◆ What you are asked to do ◆
Copy out all lines from the entries below in which "computer" occurs.

(Data extracted from a collection)
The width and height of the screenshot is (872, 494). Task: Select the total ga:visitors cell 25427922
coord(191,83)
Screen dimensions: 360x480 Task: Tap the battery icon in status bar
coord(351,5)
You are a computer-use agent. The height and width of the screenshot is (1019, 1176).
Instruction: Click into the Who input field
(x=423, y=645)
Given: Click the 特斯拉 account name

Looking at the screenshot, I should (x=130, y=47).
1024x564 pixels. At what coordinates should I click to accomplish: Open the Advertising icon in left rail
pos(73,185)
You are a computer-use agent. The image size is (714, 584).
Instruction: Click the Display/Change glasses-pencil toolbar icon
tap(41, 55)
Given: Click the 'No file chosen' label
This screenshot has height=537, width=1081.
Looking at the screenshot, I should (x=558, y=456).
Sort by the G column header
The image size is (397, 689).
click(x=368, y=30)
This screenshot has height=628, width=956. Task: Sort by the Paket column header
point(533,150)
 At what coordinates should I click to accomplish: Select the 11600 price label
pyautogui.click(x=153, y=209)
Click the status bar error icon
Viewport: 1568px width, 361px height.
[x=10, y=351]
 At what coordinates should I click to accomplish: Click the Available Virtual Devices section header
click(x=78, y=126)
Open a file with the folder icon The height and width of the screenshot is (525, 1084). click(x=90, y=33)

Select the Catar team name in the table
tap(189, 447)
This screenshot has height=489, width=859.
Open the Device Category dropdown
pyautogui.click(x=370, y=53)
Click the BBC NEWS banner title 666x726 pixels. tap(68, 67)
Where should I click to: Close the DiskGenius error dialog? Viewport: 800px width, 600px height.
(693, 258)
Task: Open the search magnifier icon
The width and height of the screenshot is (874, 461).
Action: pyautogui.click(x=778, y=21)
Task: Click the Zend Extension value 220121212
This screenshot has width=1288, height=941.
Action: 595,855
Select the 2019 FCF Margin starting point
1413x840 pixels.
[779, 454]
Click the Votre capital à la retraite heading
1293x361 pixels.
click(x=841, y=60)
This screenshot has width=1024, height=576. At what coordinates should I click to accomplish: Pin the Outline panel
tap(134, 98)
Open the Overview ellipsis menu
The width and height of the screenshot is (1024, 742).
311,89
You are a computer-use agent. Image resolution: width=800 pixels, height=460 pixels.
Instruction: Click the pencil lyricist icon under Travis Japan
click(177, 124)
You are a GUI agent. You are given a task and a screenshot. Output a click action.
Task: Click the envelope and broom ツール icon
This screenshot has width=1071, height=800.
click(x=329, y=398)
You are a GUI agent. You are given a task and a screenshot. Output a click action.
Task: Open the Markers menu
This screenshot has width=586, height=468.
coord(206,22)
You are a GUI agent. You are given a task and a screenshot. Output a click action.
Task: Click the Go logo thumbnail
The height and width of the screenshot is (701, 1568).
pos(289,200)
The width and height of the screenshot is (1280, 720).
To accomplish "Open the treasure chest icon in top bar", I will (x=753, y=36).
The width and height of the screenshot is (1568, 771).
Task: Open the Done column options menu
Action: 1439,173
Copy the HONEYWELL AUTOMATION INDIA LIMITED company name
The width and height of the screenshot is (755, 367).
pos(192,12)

◆ Exercise solution ◆
You are a computer-use agent. The height and width of the screenshot is (1019, 1176).
You are a computer-use agent. The image size is (714, 584).
You are a computer-use agent. Image resolution: width=800 pixels, height=460 pixels.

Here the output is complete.